Python - Pandas
# What is Pandas?
Pandas is a Python library used for working with data sets.
It has functions for analyzing, cleaning, exploring, and manipulating data.
The name "Pandas" has a reference to both "Panel Data", and "Python Data
Analysis" and was created by Wes McKinney in 2008.
Why Use Pandas?
Pandas allows us to analyze big data and make conclusions based on
statistical theories.
Pandas can clean messy data sets, and make them readable and relevant.
Relevant data is very important in data science.
What Can Pandas Do?
Pandas gives you answers about the data. Like:
Is there a correlation between two or more columns?
What is average value?
Max value?
Min value?
Pandas are also able to delete rows that are not relevant, or contains wrong values, like
empty or NULL values. This is called cleaning the data.

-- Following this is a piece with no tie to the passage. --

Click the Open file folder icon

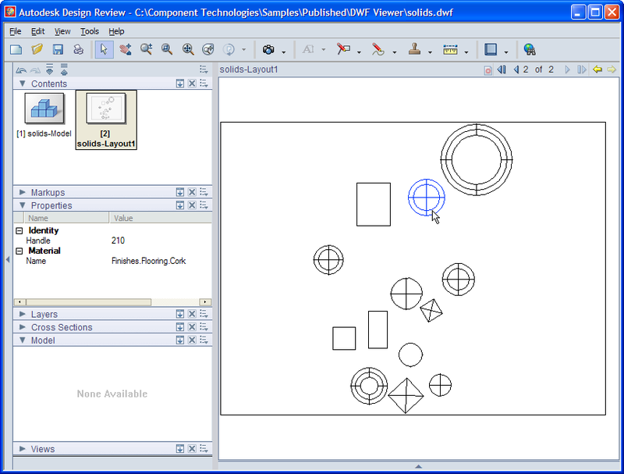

Where is the Pandas Codebase?
The source code for Pandas is located at this github repository
https://github.com/pandas-dev/pandas
1
1. Pandas Getting Started
1.1 Installation of Pandas
If you have Python and PIP already installed on a system, then installation
of Pandas is very easy.
Install it using this command:
C:\Users\Your Name>pip install pandas
1.2 Import Pandas
Once Pandas is installed, import it in your applications by adding the
"import" keyword:
Syntax : import pandas
Now Pandas is imported and ready to use.
import pandas
mydataset = {
'cars': ["BMW", "Volvo", "Ford"],
'passings': [3, 7, 2]
}
myvar = pandas.DataFrame(mydataset)
print(myvar)
OUTPUT :
cars passings
0 BMW 3
1 Volvo 7
2 Ford 2
1.3 Pandas as pd
Pandas is usually imported under the pd alias.
2
alias: In Python alias are an alternate name for referring to the same thing.

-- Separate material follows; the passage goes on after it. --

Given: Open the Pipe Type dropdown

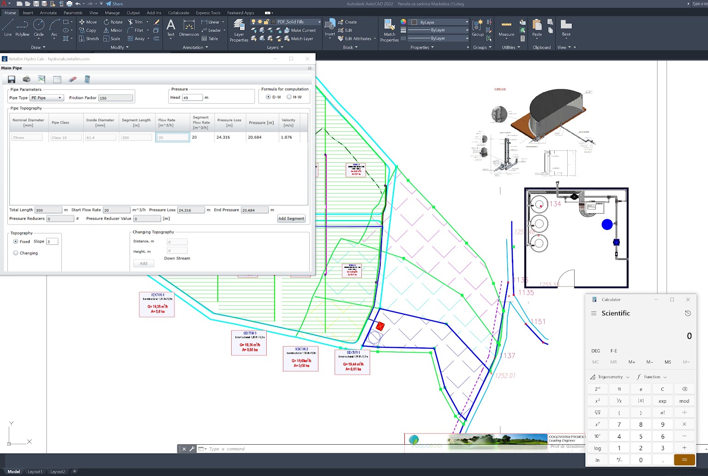Looking at the screenshot, I should (47, 98).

Create an alias with the "as" keyword while importing:
### Syntax : import pandas as pd
Now the Pandas package can be referred to as pd instead of pandas.
import pandas as pd
mydataset = {
'cars': ["BMW", "Volvo", "Ford"],
'passings': [3, 7, 2]
}
myvar = pd.DataFrame(mydataset)
print(myvar)
OUTPUT :
cars passings
0 BMW 3
1 Volvo 7
2 Ford 2
1.4 Checking Pandas Version
The version string is stored under __version__ attribute.
import pandas as pd
print(pd.__version__)
OUTPUT :
1.2.2
2. Pandas Series
2.1 What is a Series?
A Pandas Series is like a column in a table.
It is a one-dimensional array holding data of any type.
3
Example 2.1 : Create a simple Pandas Series from a list - int, float, string
import pandas as pd
a = [1, 2, 3]
myvar = pd.Series(a)
print(myvar)
OUTPUT :
0 1
1 2
2 3
dtype: int64
The datatype of the elements in the Series is int64.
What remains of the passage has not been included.